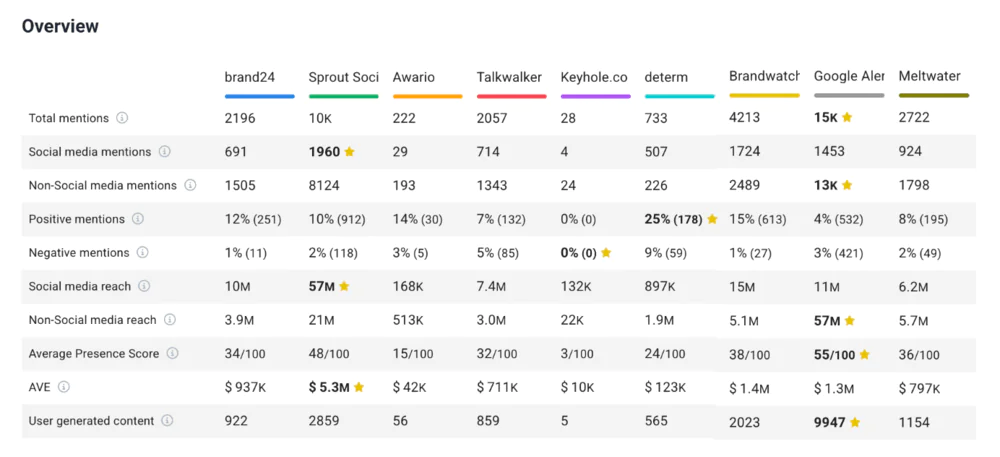Image resolution: width=1000 pixels, height=457 pixels.
Task: Open info tooltip for Non-Social media mentions
Action: pyautogui.click(x=190, y=185)
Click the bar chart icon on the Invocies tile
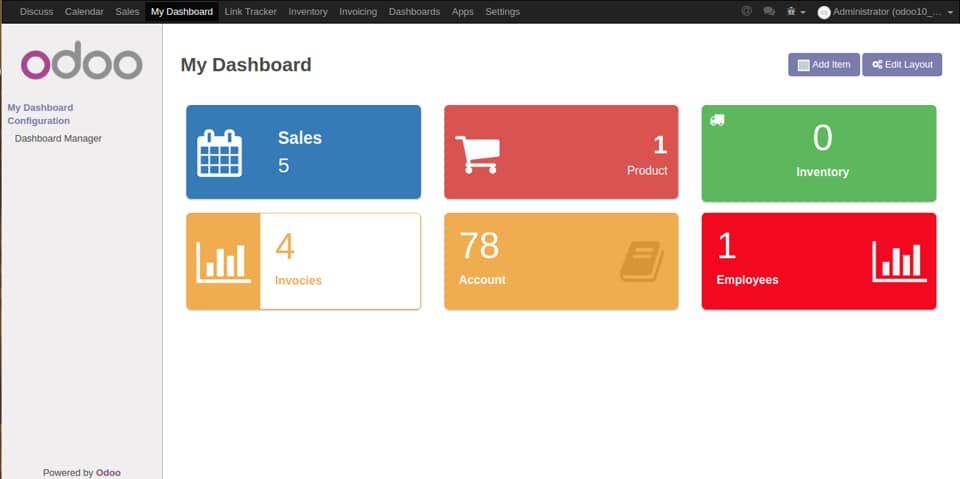This screenshot has height=479, width=960. point(223,262)
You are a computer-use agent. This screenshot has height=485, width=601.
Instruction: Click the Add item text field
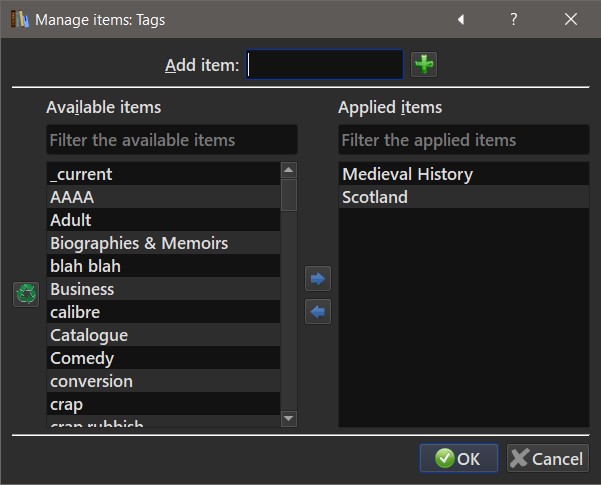pos(325,65)
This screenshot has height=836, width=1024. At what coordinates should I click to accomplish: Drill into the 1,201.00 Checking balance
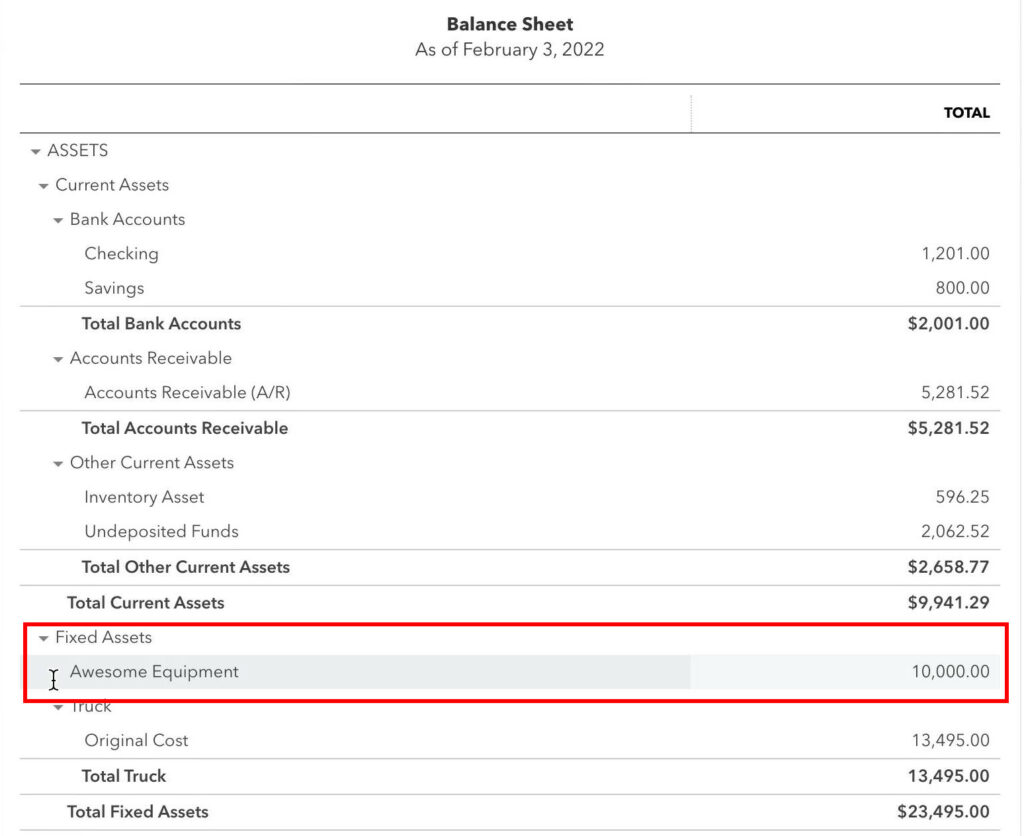point(955,254)

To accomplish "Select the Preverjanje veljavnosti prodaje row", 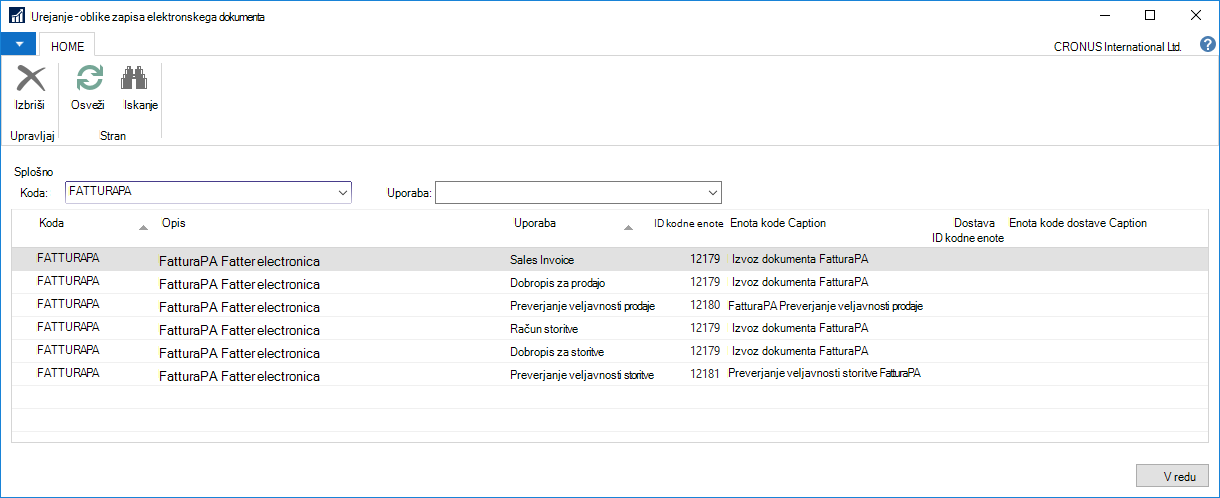I will coord(616,305).
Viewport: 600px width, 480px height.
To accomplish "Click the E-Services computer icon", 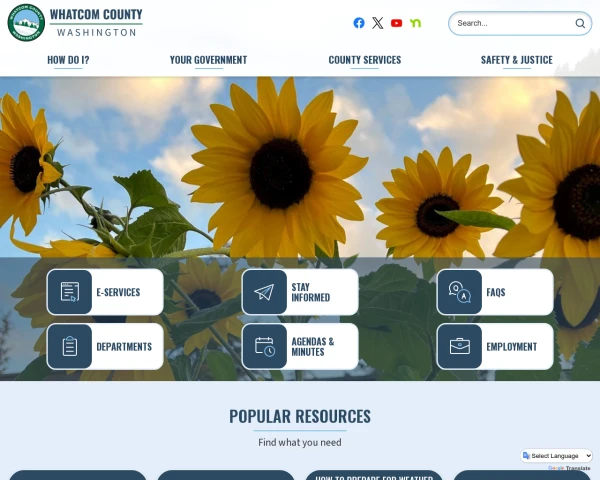I will (x=70, y=292).
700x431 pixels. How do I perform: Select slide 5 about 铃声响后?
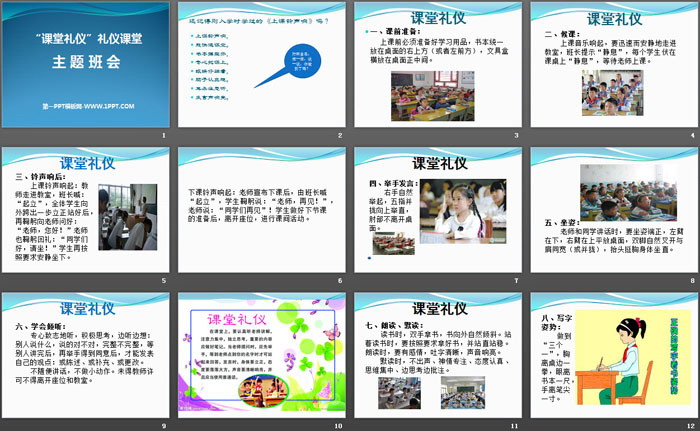point(84,215)
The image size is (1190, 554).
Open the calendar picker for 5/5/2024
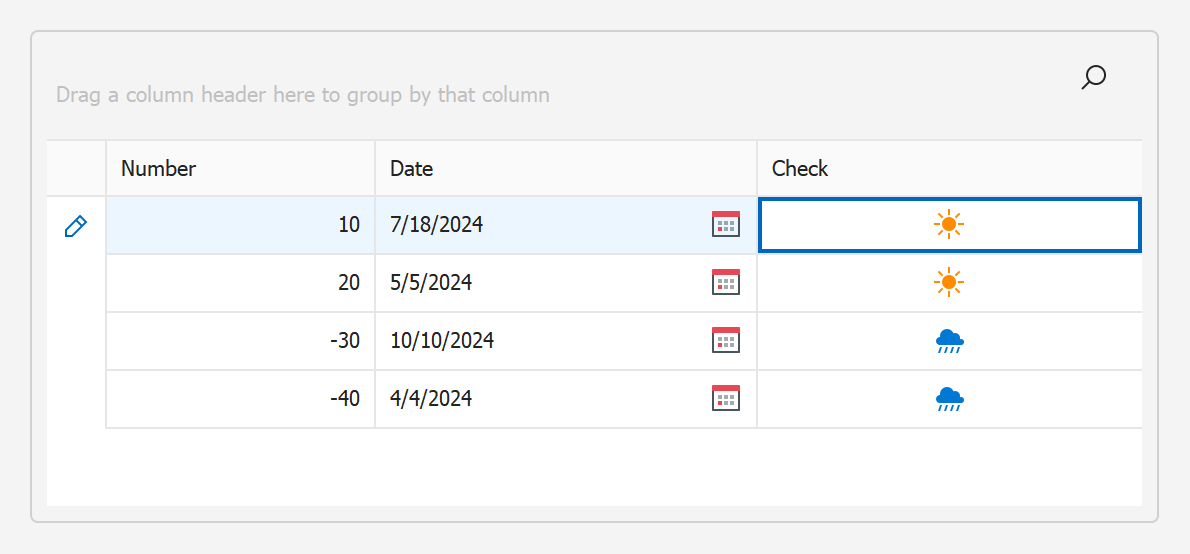coord(725,283)
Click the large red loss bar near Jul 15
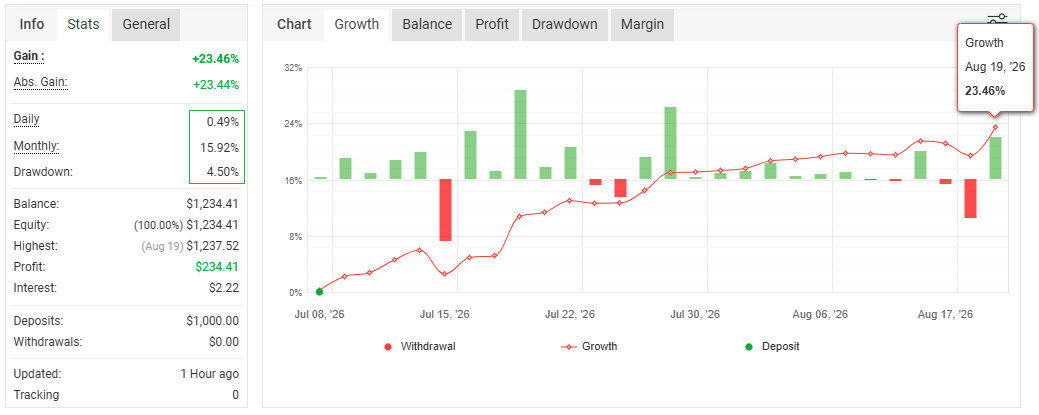The image size is (1039, 415). click(x=445, y=209)
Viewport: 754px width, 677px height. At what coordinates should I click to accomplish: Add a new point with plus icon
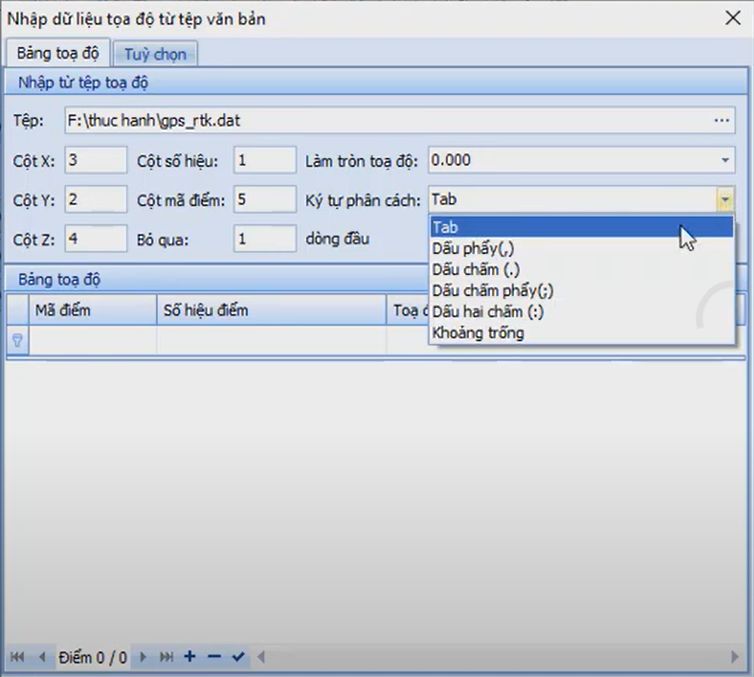[x=190, y=657]
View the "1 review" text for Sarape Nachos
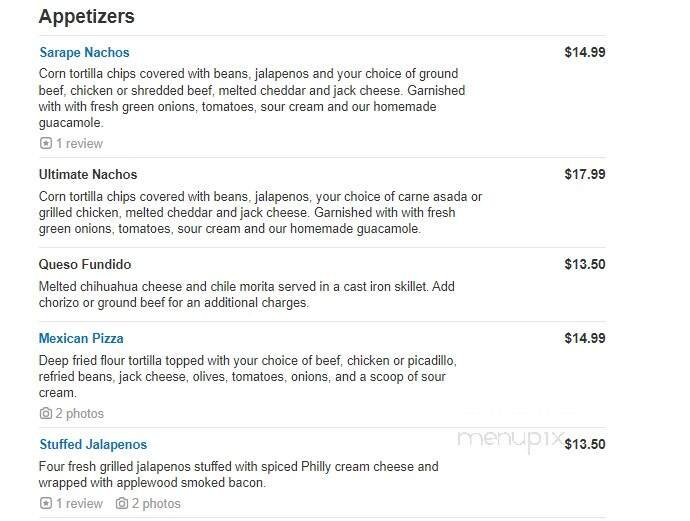This screenshot has width=690, height=521. 79,144
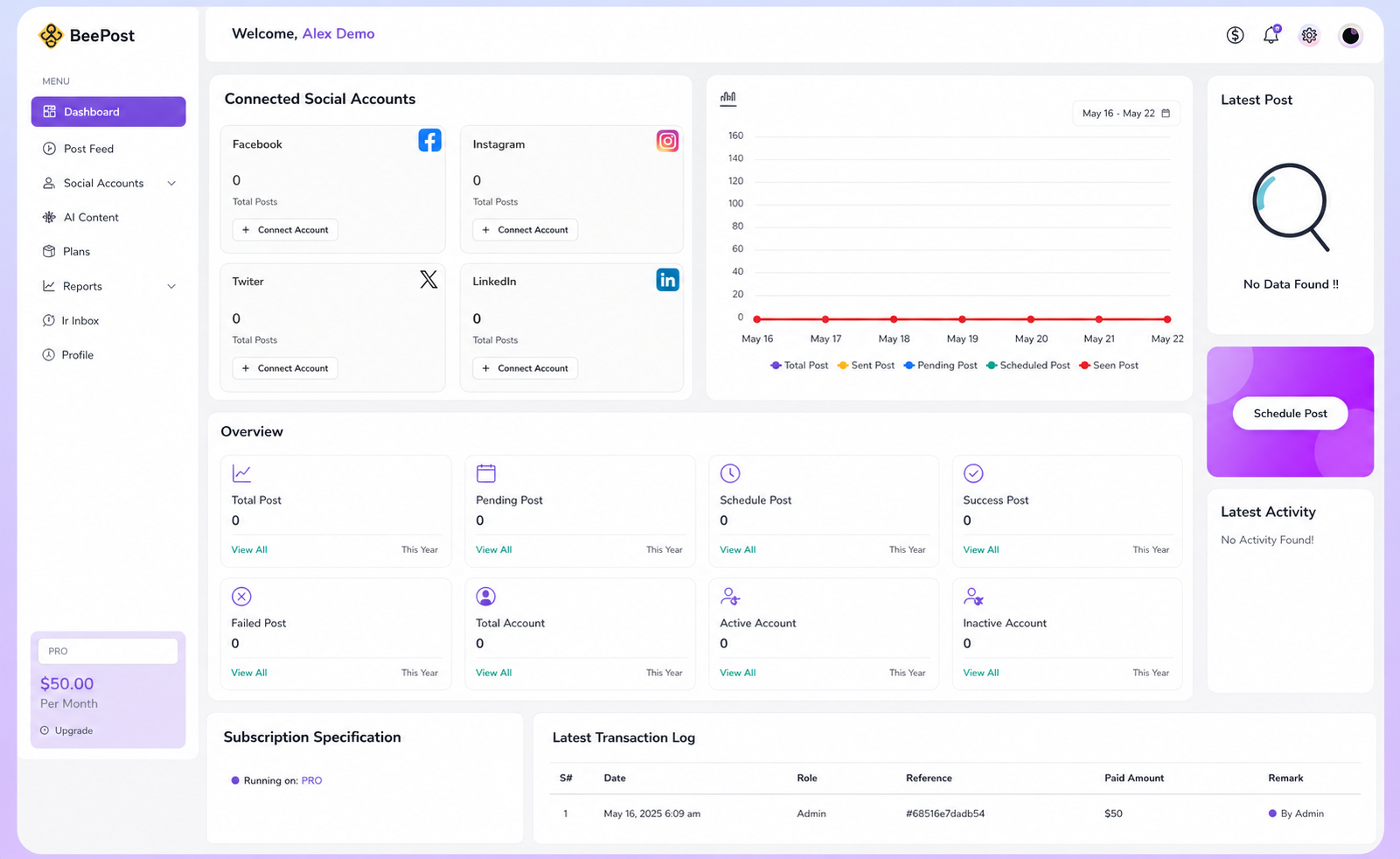Click the dollar sign icon in header

click(1235, 35)
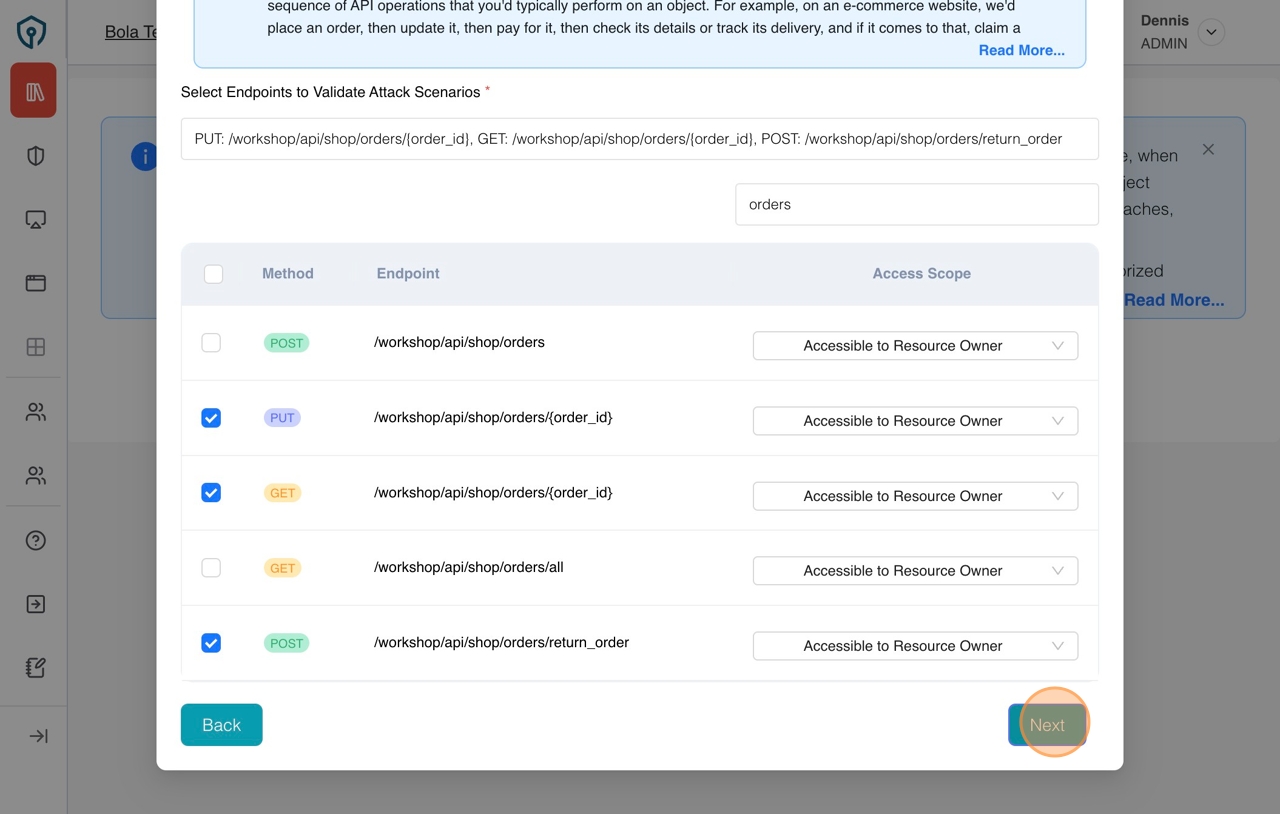This screenshot has width=1280, height=814.
Task: Select the dashboard grid icon in sidebar
Action: (33, 347)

• **Exercise instructions**
In the entries above, find the line containing "Open the calendar picker for 5/5/2024", then please retype it and every line after it through the last, exactly as written, omitting pictures.

• **Response to this exercise**
Open the calendar picker for 5/5/2024
coord(725,283)
Click the large red loss bar near Jul 15
The image size is (1039, 415). click(x=445, y=209)
Viewport: 754px width, 677px height. At what coordinates should I click to accomplish: Add a new point with plus icon
[x=190, y=657]
View the "1 review" text for Sarape Nachos
This screenshot has width=690, height=521. 79,144
Click the dollar sign icon in header

click(1235, 35)
This screenshot has width=1280, height=814.
Task: Select the dashboard grid icon in sidebar
Action: (33, 347)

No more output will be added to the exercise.